Extrait du texte>
>>>
La Cène : commémoration, communion et anticipation du Royaume

- 21/11/2021 10:11

Jean 6 25-40 et 48-59 ; Luc 22 14-20

En ce dernier dimanche de l’année ecclésiastique, nous prenons le temps de rappeler à notre mémoire toutes celles et tous ceux qui nous ont quittés. C’est un temps de mémoire, de reconnaissance, mais aussi de ressourcement pour continuer à cheminer dans notre vie humaine, malgré les vides et des peines que provoque le départ des êtres proches.
Les Réformateurs disaient que les sacrements nous étaient donnés pour « pallier nos infirmités » ; par les sacrements du Baptême et de la Cène, Dieu vient à la rencontre de nos faiblesses pour les accompagner, les habiter, les fortifier et nous donner ainsi la force et l’énergie d’avancer sur le chemin.
Voilà pourquoi il est particulièrement important de pouvoir célébrer la Cène ce matin : par le partage du pain et du vin, nous pouvons nous fortifier de la Vie-même du Christ qui se donne à connaître, à reconnaître et à vivre dans cette rencontre. C’est un acte qui transcende les temps et les frontières - ce repas unit les croyants de tous les temps et de tous les lieux.
<<<
Objectif visé> Reprenez le texte sur la Cène et poursuivez-le à partir de sa dernière phrase. Les entrées n'ont aucun rôle dans ce travail.

Données fournies>
>>>
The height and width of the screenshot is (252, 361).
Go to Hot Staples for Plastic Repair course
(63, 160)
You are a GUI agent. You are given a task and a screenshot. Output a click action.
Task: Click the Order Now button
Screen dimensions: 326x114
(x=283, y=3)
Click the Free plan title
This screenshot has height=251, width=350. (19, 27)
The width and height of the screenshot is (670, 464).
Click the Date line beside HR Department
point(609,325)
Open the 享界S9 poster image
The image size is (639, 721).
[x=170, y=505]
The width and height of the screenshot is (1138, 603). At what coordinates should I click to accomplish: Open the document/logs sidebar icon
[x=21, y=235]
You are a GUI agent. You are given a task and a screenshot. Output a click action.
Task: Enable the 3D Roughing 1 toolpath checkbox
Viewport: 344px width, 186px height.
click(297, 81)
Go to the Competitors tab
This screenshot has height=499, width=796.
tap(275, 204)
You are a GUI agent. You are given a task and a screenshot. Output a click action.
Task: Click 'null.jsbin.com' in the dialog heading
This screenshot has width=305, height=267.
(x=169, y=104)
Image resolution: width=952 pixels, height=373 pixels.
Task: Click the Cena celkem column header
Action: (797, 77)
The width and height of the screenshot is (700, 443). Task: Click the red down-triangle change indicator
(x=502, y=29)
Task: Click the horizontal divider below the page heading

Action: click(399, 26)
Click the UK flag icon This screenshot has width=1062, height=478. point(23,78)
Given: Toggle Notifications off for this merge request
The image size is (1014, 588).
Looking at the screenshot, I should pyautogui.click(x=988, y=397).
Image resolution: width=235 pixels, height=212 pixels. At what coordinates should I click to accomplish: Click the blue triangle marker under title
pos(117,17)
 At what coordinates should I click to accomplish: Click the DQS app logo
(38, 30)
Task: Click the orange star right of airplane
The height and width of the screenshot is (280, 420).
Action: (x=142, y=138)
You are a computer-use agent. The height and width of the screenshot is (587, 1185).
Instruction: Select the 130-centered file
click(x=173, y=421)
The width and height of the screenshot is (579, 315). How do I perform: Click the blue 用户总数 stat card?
<<<
Réponse>
Dans la célébration de la Cène, toute l’histoire du salut est récapitulée !
Présent, passé, futur, tout est présent dans ce que Christ donne à vivre.
Cette méditation ne se veut pas un traité théologique à propos de la cène mais je m’attacherai davantage aux richesses spirituelles que l’on peut y trouver pour la vivre pleinement : comment la vivre pour en vivre !
Trop souvent, dans nos communautés, le temps de la Cène est réduit à un simple geste de partage, ou de rappel d’un signe que le Christ a laissé à ses disciples.
Mais en réalité, il est tellement plus !
Il y a d’abord, c’est vrai, un temps de commémoration, c’est à dire un acte de mémoire et d’actualisation de ce que le Christ a vécu avec ses disciples. Mais nous sommes invités à y vivre aussi la communion, l’intimité avec le Christ, et y redécouvrir la présence des croyants de tous les temps ; enfin, il nous est donné de discerner l’anticipation de la réalité du Royaume, qui est donné n’est pas encore pleinement réalisé.

1. Commémoration  

Nous l’avons entendu dans l’Évangile de Luc, il y a clairement dans la célébration de la cène une invitation à la vivre « en mémoire du Christ». « Puis il prit du pain, et après avoir remercié Dieu, il le rompit et le leur donna en disant : ceci est mon corps qui est donné pour vous, faites ceci en mémoire de moi » (Lc 22 : 19)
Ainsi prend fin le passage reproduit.